Thursday, March 25, 2010
My fourth graders have been creating cartoons at school and at home in our password protected ToonDoo Space for several months now. It has given them an alternative way to publish their writing in a "public" space where their classmates can comment on their work. They have made toons about themselves, about their theme, about how to have good sportsmanship in P.E., about their cat, and about books they've read. They've made up stories about ninjas, space travel, the Oscars, superheroes, and the Olympics.
We've had great conversations about Internet safety, commenting etiquette, and appropriate social networking behavior.

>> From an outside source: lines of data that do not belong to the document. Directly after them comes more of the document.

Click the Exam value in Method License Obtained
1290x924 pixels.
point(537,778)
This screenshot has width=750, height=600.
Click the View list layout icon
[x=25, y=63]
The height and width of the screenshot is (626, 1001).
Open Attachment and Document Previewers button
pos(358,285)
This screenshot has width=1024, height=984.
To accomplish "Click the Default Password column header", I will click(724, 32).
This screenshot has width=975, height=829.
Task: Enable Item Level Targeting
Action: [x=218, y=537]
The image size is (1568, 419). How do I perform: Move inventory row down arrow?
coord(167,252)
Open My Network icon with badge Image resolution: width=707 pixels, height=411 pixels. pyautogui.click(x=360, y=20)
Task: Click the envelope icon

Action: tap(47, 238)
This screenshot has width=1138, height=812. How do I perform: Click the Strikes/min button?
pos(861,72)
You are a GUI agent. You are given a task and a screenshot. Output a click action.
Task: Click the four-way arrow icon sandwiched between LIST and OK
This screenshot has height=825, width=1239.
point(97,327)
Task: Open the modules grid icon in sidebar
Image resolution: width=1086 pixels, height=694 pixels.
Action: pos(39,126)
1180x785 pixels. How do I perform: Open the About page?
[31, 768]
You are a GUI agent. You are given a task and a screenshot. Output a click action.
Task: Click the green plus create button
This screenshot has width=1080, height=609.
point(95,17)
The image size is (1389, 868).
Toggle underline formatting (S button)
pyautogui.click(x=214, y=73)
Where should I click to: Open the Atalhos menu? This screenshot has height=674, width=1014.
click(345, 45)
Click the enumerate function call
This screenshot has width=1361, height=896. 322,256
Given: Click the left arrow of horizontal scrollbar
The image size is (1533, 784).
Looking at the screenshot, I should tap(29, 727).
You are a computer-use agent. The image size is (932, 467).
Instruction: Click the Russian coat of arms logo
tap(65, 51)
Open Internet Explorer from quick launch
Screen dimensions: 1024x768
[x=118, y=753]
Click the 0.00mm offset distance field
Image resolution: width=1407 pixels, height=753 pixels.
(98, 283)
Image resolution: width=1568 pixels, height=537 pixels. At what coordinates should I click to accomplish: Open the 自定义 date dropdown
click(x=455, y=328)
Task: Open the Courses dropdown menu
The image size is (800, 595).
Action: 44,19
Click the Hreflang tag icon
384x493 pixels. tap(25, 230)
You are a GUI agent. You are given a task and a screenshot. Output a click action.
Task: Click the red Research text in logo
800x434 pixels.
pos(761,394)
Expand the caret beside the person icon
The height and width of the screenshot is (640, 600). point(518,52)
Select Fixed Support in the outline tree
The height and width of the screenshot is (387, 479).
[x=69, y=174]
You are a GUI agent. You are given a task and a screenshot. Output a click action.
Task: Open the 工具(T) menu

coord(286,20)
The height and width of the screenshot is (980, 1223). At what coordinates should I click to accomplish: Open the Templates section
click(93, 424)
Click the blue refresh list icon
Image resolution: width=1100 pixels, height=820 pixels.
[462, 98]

Recently, the staff at ToonDoo Spaces asked if my class would create a testimonial for them to run on a loop in their booth at a conference in Singapore. When I pitched the idea to the class, the response was a unanimous "YES!"
Each child created three slides in Keynote, created some toons especially for their slides, and worked to clearly communicate what they like best about ToonDoo. Having an authentic audience outside of our class lifted the level of their work in a way I never would have expected.
My favorite story from our testimonial project is the slide that shows the graph. The student who created it found a slide with a placeholder graph in the masters for the theme he had chosen. He was going to use that slide in his set. "You can't use that slide," I told him. "That's fake data. That doesn't say anything real about ToonDoo. If you want to have a graph, you have to gather some data."
So he did.
He interviewed the class, tallied up his results, went back to the slide with the graph, and with just a little help from me, got it to show his REAL data. How often do we get to hand a child a challenge that perfectly matches their skills and their will to meet or exceed our expectations?